Soil is the skin of the earth and probably our most valuable asset but commonly referred to as dirt. As a lad growing up on a Bedfordshire small holding I was taught how important it was to look after soil and was never allowed to refer to it as dirt – dirt was a nasty substance that should be avoided.
Soil acts as an engineering medium, a habitat for soil organisms, a recycling system for nutrients and organic wastes, a regulator of water quality, a modifier of atmospheric composition, and a medium for plant growth. Since soil has a tremendous range of available niches and habitats, it contains most of the earth’s genetic diversity.

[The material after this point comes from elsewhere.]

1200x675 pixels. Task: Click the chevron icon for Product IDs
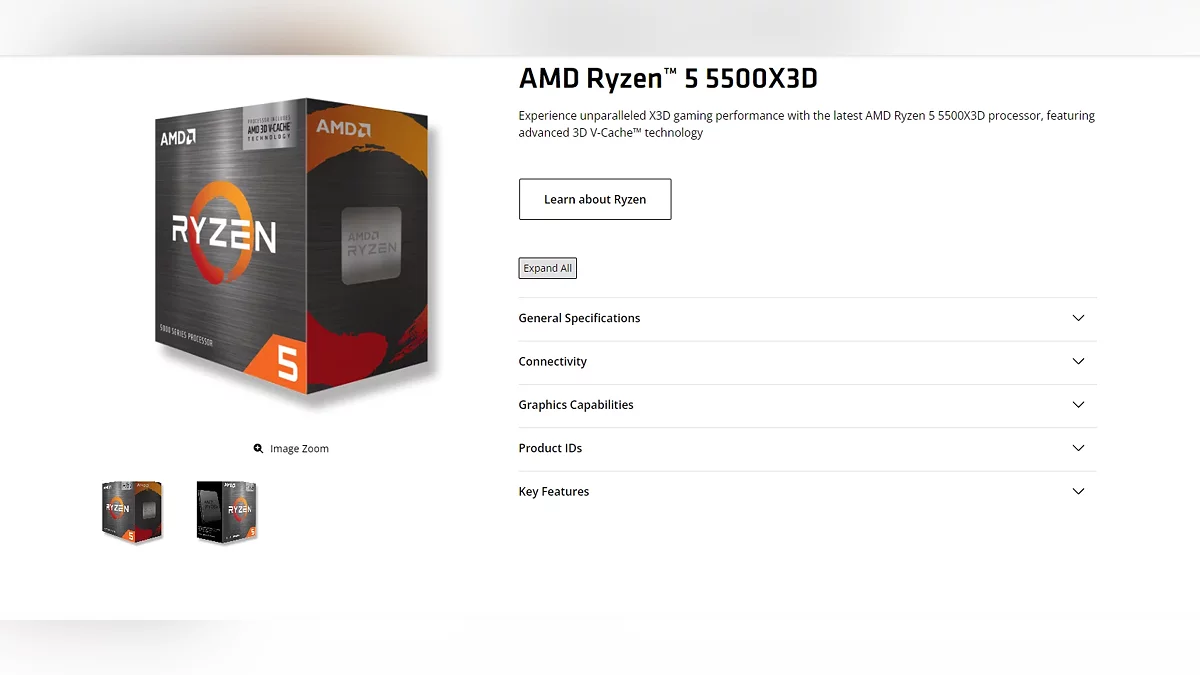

A handful of soil can contain billions of organisms, belonging to thousands of species.
The pH value of soil is important as when at its optimum level nutrients required for plant growth are freed and made available for the plant to absorb them via its root system. With that in mind, yesterday I processed some samples of soil taken from my garden as a base point.

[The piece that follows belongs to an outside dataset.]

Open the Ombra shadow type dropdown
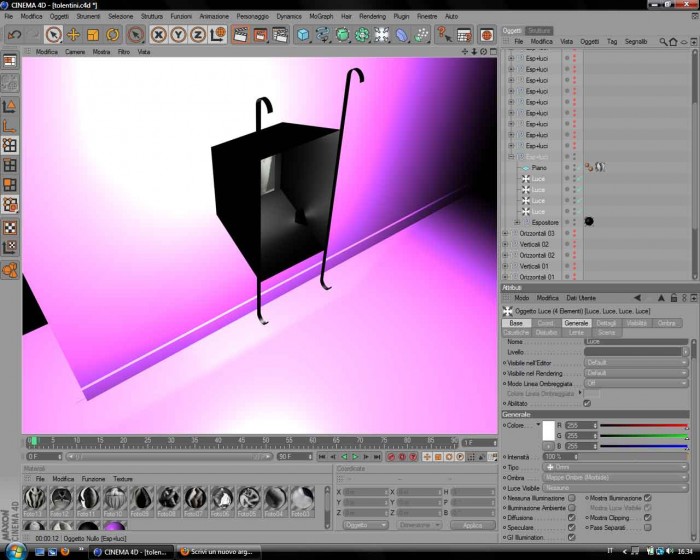point(615,478)
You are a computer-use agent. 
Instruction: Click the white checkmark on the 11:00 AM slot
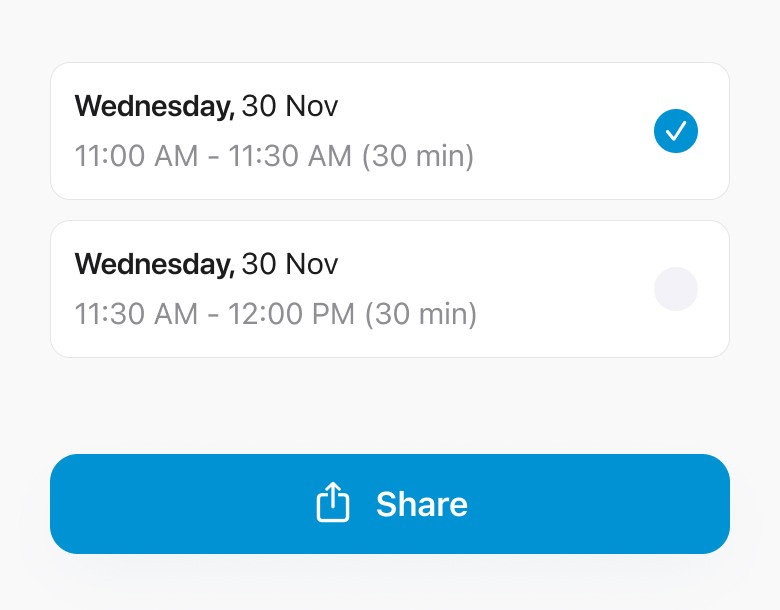[676, 130]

Four samples from different parts of the garden have been allowed to dry out on the windowsill.
The above pictures show that even in a small garden there is variation, this is party because some areas have received more compost than others and the raised beds have been filled with soil bought in and brought to the garden. With the pH level confirmed to be suitable for growing food plants I intend to record the results and recheck in a years time to see if it improves with regular and generous mulching.